La requête se trouve dans le mémoire que la Ville de Bécancour va présenter devant la commission parlementaire sur la fermeture de la centrale nucléaire Gentilly-2, qui tiendra ses audiences les 29 et 30 janvier, à l'Assemblée nationale du Québec.
La Ville de Bécancour souhaite encore que le gouvernement annule complètement sa décision de fermer la centrale nucléaire Gentilly-2. Elle a formulé une proposition, qu'elle qualifie de compromis.
L'objectif du mémoire de la Ville de Bécancour est de démontrer les conséquences de la fermeture de la centrale nucléaire Gentilly-2 sur les plans économique, social et environnemental pour Bécancour et ses environs.
Toujours contre la fermeture
Dans l'introduction de son mémoire, la Ville maintient que la décision du gouvernement péquiste de fermer la centrale était « précipitée et incohérente » et que le lien de confiance entre la municipalité et le gouvernement provincial a besoin d'être rétabli.

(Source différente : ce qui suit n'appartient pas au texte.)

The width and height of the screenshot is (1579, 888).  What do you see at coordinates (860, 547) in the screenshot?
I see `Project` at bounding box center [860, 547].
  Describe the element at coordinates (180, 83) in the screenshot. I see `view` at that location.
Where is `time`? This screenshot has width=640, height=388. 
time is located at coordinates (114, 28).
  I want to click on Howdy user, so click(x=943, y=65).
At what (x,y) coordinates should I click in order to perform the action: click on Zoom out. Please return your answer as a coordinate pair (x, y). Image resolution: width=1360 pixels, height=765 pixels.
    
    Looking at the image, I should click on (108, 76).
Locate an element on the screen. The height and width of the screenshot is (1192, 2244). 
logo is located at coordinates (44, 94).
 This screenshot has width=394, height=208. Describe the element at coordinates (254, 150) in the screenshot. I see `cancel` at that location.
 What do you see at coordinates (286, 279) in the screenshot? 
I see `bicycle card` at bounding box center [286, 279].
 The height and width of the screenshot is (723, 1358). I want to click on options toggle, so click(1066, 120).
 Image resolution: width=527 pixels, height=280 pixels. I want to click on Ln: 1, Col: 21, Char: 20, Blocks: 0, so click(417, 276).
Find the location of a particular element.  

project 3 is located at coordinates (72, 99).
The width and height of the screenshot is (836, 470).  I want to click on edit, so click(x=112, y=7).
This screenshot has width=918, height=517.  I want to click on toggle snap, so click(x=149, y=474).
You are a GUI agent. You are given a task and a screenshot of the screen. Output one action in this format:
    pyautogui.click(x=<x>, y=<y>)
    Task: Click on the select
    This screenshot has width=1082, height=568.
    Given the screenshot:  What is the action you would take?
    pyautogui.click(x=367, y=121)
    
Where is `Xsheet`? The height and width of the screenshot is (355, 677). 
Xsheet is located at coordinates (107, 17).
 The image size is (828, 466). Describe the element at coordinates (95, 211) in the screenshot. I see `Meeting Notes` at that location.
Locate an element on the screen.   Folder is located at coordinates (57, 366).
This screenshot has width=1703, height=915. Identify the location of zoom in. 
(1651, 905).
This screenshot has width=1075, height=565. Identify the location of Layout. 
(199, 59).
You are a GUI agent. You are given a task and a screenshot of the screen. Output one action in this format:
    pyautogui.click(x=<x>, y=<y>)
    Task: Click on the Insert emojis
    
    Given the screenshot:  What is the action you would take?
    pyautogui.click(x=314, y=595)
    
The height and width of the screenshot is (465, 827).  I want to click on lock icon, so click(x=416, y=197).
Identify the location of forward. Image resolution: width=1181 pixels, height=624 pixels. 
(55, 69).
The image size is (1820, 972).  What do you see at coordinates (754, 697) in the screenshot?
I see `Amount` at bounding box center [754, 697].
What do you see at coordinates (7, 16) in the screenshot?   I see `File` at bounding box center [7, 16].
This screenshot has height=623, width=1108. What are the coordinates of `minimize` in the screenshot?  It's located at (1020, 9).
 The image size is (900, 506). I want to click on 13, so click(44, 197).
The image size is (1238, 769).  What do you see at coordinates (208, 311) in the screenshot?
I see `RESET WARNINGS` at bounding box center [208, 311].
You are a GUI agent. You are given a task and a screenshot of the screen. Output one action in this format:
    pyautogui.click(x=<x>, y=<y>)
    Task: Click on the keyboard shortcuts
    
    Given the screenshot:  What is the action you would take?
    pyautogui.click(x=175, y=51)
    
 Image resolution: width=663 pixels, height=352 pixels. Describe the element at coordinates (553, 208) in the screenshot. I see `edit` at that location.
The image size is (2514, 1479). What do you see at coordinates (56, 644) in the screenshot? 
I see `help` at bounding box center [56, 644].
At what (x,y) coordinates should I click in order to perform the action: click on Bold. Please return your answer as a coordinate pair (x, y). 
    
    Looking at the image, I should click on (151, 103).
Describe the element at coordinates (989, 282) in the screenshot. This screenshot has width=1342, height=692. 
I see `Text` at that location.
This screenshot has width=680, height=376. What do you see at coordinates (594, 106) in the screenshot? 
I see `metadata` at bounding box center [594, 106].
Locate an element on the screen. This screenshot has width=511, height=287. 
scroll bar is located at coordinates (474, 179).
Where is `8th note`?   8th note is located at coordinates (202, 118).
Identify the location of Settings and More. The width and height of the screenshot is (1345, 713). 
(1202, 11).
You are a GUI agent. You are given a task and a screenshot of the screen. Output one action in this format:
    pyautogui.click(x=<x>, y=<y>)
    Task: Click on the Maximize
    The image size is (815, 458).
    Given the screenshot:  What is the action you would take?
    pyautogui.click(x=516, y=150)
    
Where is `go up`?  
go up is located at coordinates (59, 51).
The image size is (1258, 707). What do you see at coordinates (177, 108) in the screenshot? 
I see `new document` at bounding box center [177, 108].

Elle écrit : « nous osons croire que notre message sera entendu et qu'il donnera aux autorités compétentes une chance de s'amender dans le présent dossier. »
Le document consacre des chapitres aux retombées de la centrale nucléaire Gentilly-2 sur Bécancour et aux conséquences de sa fermeture.
Dans son mémoire, la Ville met en doute le fait que le démantèlement d'installations nucléaires puisse devenir un créneau économique intéressant pour le Québec.